Note she targets both ends of the political spectrum. It’s not just Trump and the Alt-Right that deal in alternative facts and shut down constructive dialogue. But the most important sentences are the latter ones. The Handmaid’s Tale belongs to the literary genre of witness literature. And she’s saying there are witnesses today. And this means we may be witnessing, in our society right now, a tyranny of a different sort and it may not be solely connected to POTUS. Here’s another reflection from Offred on our culture:
"It’s strange to remember how we used to think, as if everything were available to us, as if there were no contingencies, no boundaries; as if we were to shape and re-shape forever the ever-expanding perimeter of our lives. I was like that too, I did that too. Luke was not the first man for me, and he might not have been the last."
In the West, we love our individual freedom. This is undeniably expressed in our sexuality. A bumper sticker reads "Your body may be a temple but mine is an amusement park”. Contraception allowed fertility to take a back seat to our whims and preferences. Today there’s a well-documented decline in fertility rates in first-world countries, the US being no exception. Not only do we prefer having dogs over children but the marriage rate is also declining. There’s a worldwide increase in male sterility. Reproductive technology assists women in having children outside their natural window because the prime childbearing years are for personal fulfillment - education, career, travel, and of course, sexual freedom. Fertility is optional as children impinge on one's infinite life horizon.
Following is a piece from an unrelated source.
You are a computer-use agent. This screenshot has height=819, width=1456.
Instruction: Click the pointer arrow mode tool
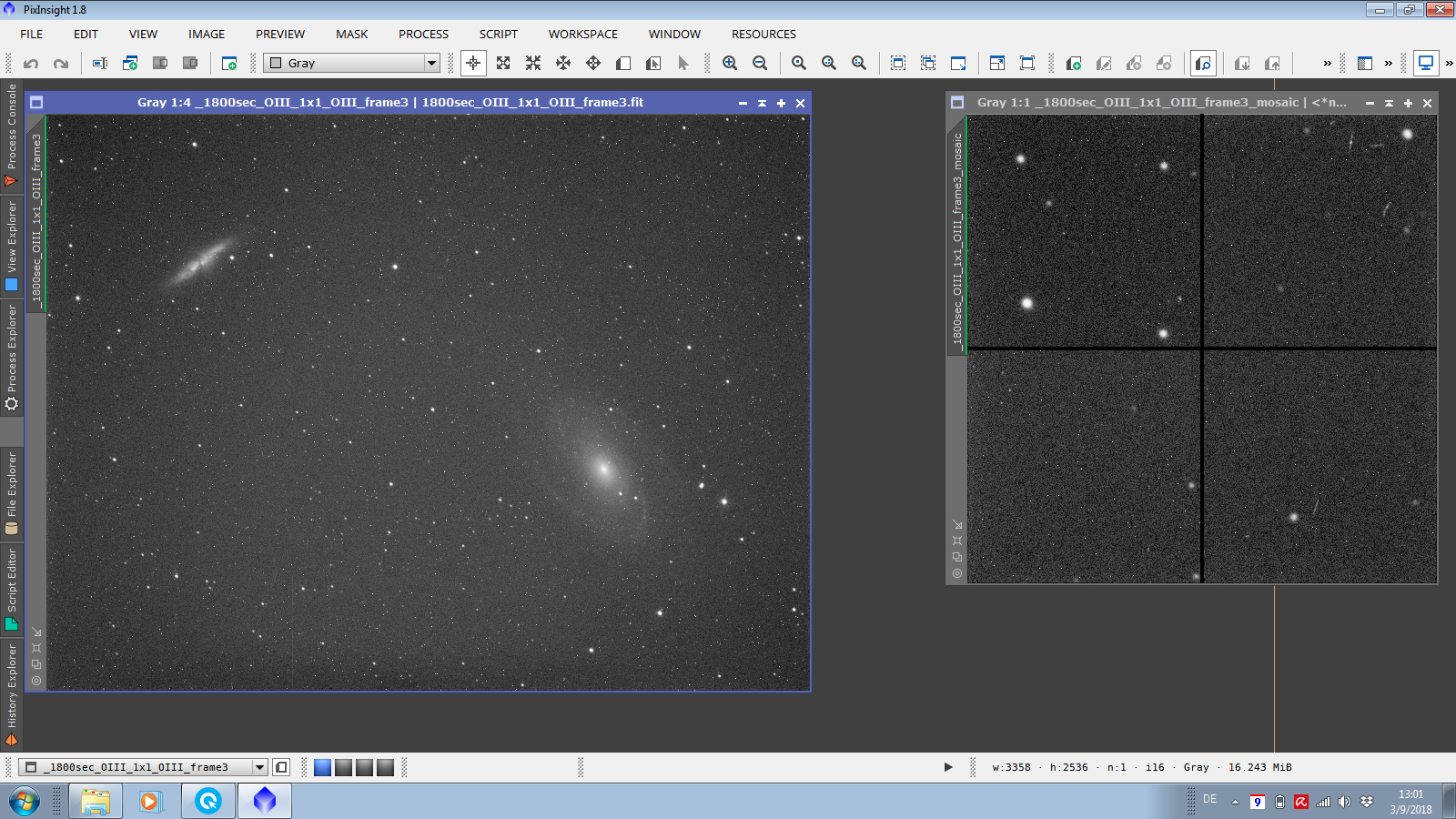point(683,64)
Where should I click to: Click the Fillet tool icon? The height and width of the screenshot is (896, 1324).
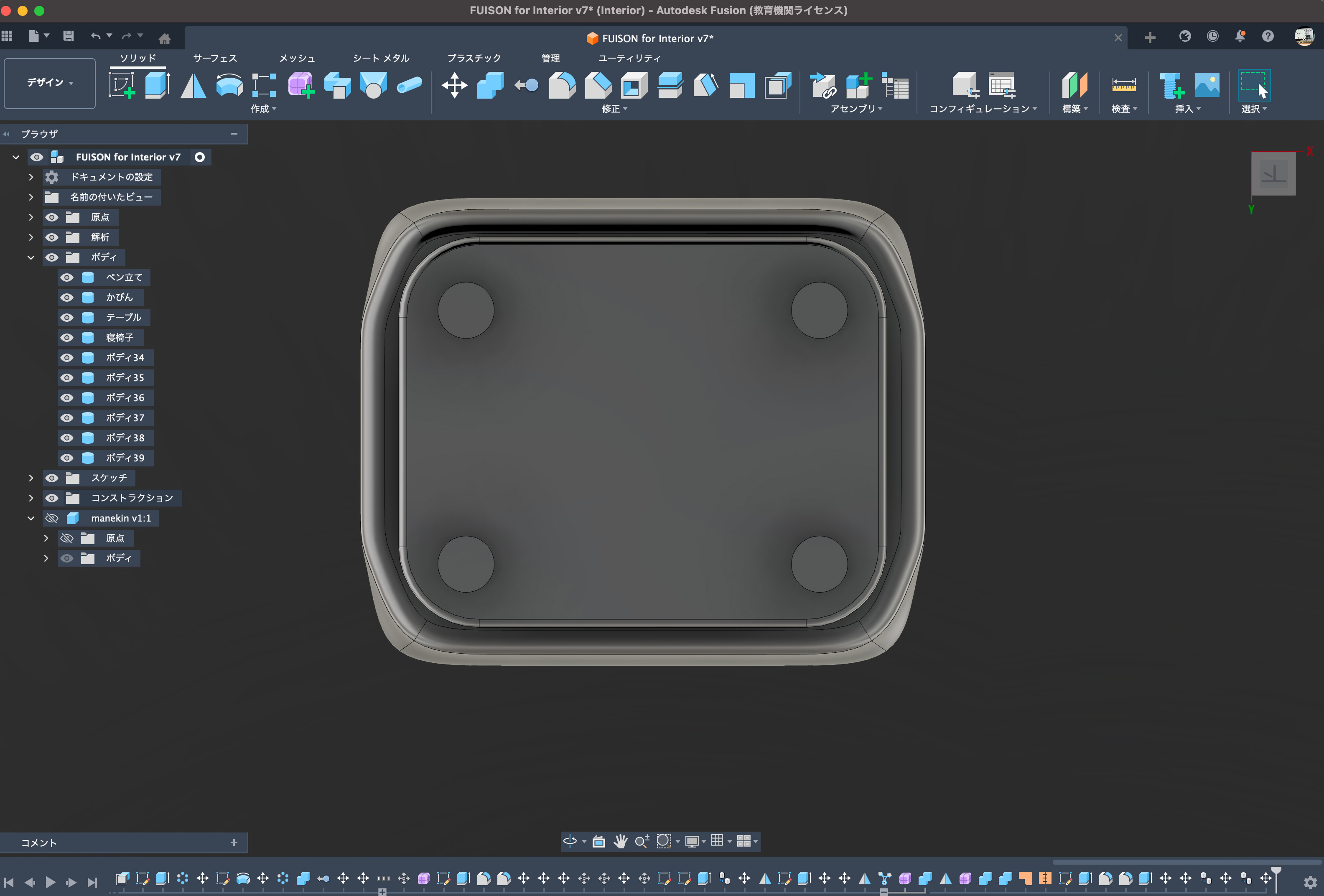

One could argue the course of human history shifts from the hands of one tyrant to another. Each tyrant is an overreaction to the excesses of the previous reign. The Handmaid’s Tale is not just about the oppressiveness of the state but a musing on the oppressive power of certain ideas. Our culture’s devaluing of fertility may be sowing seeds for the next totalitarian regime. One that, like the Republic of Gilead, overcompensates for our casual disregard for fertility by exalting it.
The worship of individual freedom, victimhood, and salvific romance may be a gentler master than a totalitarian regime but it is a tyrant nonetheless.